Items from a data source:
#####

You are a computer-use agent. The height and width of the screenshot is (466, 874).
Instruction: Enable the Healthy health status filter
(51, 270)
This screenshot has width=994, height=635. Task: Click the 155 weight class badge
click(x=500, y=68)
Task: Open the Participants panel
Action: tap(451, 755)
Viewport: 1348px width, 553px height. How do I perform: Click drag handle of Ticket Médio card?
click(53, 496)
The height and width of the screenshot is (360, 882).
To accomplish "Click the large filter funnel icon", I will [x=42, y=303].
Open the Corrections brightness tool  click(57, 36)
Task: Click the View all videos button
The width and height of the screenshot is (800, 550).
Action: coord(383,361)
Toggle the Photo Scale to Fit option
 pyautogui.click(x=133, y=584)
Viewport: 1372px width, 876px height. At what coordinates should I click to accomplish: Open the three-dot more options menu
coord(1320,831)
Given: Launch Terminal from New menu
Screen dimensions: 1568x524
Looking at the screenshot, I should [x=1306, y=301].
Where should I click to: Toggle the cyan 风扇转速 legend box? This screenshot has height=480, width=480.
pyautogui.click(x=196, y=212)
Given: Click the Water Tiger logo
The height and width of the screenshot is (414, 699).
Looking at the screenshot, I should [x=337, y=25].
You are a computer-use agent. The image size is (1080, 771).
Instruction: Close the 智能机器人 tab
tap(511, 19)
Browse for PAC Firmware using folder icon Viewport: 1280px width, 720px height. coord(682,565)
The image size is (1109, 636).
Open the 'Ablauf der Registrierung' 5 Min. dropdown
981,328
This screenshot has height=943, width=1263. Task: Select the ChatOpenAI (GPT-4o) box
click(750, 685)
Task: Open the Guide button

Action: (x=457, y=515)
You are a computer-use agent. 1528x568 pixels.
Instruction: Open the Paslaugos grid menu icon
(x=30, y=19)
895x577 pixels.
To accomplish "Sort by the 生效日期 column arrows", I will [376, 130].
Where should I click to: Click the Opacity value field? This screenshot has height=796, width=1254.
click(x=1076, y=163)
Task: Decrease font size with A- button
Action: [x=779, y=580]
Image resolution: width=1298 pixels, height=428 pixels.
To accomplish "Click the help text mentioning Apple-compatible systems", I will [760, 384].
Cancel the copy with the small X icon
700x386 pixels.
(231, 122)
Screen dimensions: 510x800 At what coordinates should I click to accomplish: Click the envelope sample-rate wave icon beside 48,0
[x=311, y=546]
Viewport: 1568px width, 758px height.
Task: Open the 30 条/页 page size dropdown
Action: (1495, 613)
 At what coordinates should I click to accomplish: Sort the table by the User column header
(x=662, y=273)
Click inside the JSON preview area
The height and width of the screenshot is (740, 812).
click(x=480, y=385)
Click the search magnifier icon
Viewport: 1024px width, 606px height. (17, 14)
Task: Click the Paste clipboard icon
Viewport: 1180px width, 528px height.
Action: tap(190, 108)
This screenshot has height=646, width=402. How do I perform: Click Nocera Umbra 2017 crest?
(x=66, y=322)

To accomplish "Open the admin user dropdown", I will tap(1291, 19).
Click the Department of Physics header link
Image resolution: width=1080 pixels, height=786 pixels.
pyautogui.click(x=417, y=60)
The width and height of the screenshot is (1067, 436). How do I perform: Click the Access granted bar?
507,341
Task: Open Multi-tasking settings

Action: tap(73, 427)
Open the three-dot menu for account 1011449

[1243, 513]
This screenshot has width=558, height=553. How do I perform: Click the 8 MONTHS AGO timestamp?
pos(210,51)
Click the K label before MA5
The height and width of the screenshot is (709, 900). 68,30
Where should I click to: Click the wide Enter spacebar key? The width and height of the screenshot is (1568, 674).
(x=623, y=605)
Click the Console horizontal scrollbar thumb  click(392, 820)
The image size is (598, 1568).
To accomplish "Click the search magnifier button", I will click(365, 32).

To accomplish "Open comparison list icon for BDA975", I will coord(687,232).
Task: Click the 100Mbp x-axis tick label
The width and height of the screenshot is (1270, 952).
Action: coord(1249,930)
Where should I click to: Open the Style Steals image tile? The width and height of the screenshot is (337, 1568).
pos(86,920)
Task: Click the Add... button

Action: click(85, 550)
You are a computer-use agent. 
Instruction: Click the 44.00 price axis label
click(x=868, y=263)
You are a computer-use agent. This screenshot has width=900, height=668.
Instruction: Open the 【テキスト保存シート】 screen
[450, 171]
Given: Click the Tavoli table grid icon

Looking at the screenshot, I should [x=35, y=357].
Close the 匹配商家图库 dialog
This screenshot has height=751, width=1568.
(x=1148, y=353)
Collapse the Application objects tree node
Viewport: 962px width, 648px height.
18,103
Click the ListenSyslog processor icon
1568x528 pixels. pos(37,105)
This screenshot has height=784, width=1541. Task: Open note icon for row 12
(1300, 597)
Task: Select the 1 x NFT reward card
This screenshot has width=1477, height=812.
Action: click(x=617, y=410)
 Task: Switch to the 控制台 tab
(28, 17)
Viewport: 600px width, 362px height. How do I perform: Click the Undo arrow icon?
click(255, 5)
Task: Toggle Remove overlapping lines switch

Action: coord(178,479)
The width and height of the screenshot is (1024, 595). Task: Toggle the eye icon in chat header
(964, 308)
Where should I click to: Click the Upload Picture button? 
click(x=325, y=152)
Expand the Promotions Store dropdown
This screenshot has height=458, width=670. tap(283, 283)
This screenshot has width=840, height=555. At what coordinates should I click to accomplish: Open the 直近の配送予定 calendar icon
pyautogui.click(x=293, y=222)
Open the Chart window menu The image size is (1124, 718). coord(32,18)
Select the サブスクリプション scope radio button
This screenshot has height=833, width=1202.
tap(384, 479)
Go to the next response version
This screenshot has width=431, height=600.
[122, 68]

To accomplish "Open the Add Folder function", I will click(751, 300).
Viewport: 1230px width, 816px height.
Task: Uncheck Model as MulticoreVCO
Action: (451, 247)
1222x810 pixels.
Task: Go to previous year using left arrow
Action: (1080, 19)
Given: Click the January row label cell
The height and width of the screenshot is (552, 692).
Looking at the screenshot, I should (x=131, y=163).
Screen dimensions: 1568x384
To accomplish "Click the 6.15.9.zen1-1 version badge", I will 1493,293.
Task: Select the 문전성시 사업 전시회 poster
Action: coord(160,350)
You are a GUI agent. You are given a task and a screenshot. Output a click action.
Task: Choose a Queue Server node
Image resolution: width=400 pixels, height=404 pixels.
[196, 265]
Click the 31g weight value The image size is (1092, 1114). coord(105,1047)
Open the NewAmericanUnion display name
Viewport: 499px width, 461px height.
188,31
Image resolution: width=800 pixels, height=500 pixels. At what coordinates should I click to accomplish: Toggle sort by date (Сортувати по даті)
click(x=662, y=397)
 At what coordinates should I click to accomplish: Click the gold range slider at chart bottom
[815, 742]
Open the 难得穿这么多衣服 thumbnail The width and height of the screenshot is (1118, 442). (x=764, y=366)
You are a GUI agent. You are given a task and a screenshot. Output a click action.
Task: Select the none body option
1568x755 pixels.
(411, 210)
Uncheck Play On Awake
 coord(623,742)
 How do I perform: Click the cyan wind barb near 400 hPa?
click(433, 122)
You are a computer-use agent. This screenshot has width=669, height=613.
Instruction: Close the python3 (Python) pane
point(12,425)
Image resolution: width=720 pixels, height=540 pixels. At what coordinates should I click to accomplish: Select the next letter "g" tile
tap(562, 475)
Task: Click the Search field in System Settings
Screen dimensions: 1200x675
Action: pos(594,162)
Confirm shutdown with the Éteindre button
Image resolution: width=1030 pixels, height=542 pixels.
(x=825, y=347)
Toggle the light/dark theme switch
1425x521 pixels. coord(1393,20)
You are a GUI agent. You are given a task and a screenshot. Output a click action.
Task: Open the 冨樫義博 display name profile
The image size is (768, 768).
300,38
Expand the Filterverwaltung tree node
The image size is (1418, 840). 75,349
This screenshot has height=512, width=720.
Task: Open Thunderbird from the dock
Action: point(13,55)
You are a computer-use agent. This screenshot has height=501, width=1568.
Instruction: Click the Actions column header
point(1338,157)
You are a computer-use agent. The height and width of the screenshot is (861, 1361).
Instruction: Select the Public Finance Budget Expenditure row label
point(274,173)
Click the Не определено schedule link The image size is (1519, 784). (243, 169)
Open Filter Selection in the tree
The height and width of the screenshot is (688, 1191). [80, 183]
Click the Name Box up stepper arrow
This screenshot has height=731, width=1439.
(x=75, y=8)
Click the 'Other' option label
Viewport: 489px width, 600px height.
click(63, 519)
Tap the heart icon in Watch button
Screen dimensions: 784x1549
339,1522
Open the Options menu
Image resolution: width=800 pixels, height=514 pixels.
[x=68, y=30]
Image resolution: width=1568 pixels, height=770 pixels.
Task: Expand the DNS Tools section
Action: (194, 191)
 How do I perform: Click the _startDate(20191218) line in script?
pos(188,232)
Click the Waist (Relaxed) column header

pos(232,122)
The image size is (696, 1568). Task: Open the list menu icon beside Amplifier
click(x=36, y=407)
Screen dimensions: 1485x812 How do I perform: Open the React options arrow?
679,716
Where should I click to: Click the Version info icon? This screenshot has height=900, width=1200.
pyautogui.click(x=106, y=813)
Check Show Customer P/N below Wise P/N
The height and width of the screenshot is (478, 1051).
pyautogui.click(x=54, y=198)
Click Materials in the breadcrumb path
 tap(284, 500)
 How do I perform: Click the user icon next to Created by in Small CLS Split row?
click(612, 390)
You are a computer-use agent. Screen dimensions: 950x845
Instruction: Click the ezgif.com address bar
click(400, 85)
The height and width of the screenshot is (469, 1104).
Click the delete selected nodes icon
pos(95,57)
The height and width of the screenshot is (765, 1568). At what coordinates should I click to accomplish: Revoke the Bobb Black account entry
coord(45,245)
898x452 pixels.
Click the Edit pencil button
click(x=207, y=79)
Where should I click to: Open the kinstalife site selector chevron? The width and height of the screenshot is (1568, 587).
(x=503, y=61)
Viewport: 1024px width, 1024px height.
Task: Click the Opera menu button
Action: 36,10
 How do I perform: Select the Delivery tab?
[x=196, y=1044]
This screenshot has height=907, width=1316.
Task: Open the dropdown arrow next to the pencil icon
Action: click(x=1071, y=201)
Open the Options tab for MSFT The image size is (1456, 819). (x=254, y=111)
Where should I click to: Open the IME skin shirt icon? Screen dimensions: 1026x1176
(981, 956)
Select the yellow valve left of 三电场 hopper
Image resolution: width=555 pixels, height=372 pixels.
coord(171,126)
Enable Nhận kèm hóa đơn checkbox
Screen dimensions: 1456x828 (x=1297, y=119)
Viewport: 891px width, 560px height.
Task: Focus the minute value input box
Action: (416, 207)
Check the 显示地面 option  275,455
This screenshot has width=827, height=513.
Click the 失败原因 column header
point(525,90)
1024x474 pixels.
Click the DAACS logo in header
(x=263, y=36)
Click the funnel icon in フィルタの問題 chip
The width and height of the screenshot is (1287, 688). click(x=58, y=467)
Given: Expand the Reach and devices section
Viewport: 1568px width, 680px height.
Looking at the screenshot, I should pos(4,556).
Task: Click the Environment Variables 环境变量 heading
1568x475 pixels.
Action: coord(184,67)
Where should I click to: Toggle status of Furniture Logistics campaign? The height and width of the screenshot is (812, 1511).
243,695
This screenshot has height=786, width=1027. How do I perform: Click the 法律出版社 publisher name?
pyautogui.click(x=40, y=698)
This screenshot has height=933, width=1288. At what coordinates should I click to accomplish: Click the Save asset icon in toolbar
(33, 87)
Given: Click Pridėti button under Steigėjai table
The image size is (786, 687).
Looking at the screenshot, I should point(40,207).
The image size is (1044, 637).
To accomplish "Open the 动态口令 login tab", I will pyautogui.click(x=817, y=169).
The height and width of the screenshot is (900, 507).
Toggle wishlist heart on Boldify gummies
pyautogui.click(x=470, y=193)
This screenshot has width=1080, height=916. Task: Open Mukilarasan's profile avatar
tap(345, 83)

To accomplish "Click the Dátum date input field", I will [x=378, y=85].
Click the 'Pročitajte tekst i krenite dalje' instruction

#####

### INSTRUCTIONS FOR THE TASK
The span to give again runs from the line with "This screenshot has width=1080, height=916." through the last line of the records above; reproduce it exactly and nothing more.

### ANSWER TO THE PROBLEM
This screenshot has width=1080, height=916. Task: Open Mukilarasan's profile avatar
tap(345, 83)

To accomplish "Click the Dátum date input field", I will [x=378, y=85].
Click the 'Pročitajte tekst i krenite dalje' instruction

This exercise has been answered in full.